# András Antos' abstracts

## of conference papers

[In 19th International Conference on Algorithmic Learning Theory, ALT 2008, Proceedings,
Springer-Verlag, Berlin, Heidelberg, LNCS/LNAI, 5254, pp.287-302, October 2008]

## Active learning in multi-armed bandits

### András Antos, Varun Grover, Csaba Szepesvári

Abstract

In this paper we consider the problem of actively learning the mean values of distributions associated with a finite number of options (arms). The algorithms can select which option to generate the next sample from in order to produce estimates with equally good precision for all the distributions. When an algorithm uses sample means to estimate the unknown values then the optimal solution, assuming full knowledge of the distributions, is to sample each option proportional to its variance. In this paper we propose an incremental algorithm that asymptotically achieves the same loss as an optimal rule. We prove that the excess loss suffered by this algorithm, apart from logarithmic factors, scales as n-3/2, which we conjecture to be the optimal rate. The performance of the algorithm is illustrated in a simple problem.

[Twenty-First Annual Conference on Neural Information Processing Systems (NIPS 2007),
December 2007, Poster]

## Fitted Q-iteration in continuous action-space MDPs

### András Antos, Rémi Munos, Csaba Szepesvári

Abstract

We consider continuous state, continuous action batch reinforcement learning where the goal is to learn a good policy from a sufficiently rich trajectory generated by some policy. We study a variant of fitted Q-iteration, where the greedy action selection is replaced by searching for a policy in a restricted set of candidate policies by maximizing the average action-values. We provide a rigorous analysis of this algorithm, proving what we believe is the first finite-time bound for value-function based algorithms for continuous state and action problems.

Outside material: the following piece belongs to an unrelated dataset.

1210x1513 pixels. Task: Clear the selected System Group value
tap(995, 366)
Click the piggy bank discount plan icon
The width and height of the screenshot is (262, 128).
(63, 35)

[In 2007 IEEE Symposium on Approximate Dynamic Programming and Reinforcement Learning (ADPRL 2007),
IEEE, pp.330-337, April 2007]

## Value-iteration based fitted policy iteration: learning with a single trajectory

### András Antos, Csaba Szepesvári, Rémi Munos

Abstract

We consider batch reinforcement learning problems in continuous space, expected total discounted-reward Markovian Decision Problems when the training data is composed of the trajectory of some fixed behaviour policy. The algorithm studied is fitted policy iteration where in successive iterations the action-value functions of the intermediate policies are obtained by means of approximate value iteration. PAC-style polynomial bounds are derived on the number of samples needed to guarantee near-optimal performance. The bounds depend on the mixing rate of the trajectory, the smoothness properties of the underlying Markovian Decision Problem, the approximation power and capacity of the function set used. One of the main novelties of the paper is that new smoothness constraints are introduced allowing us to significantly extend the scope of previous results.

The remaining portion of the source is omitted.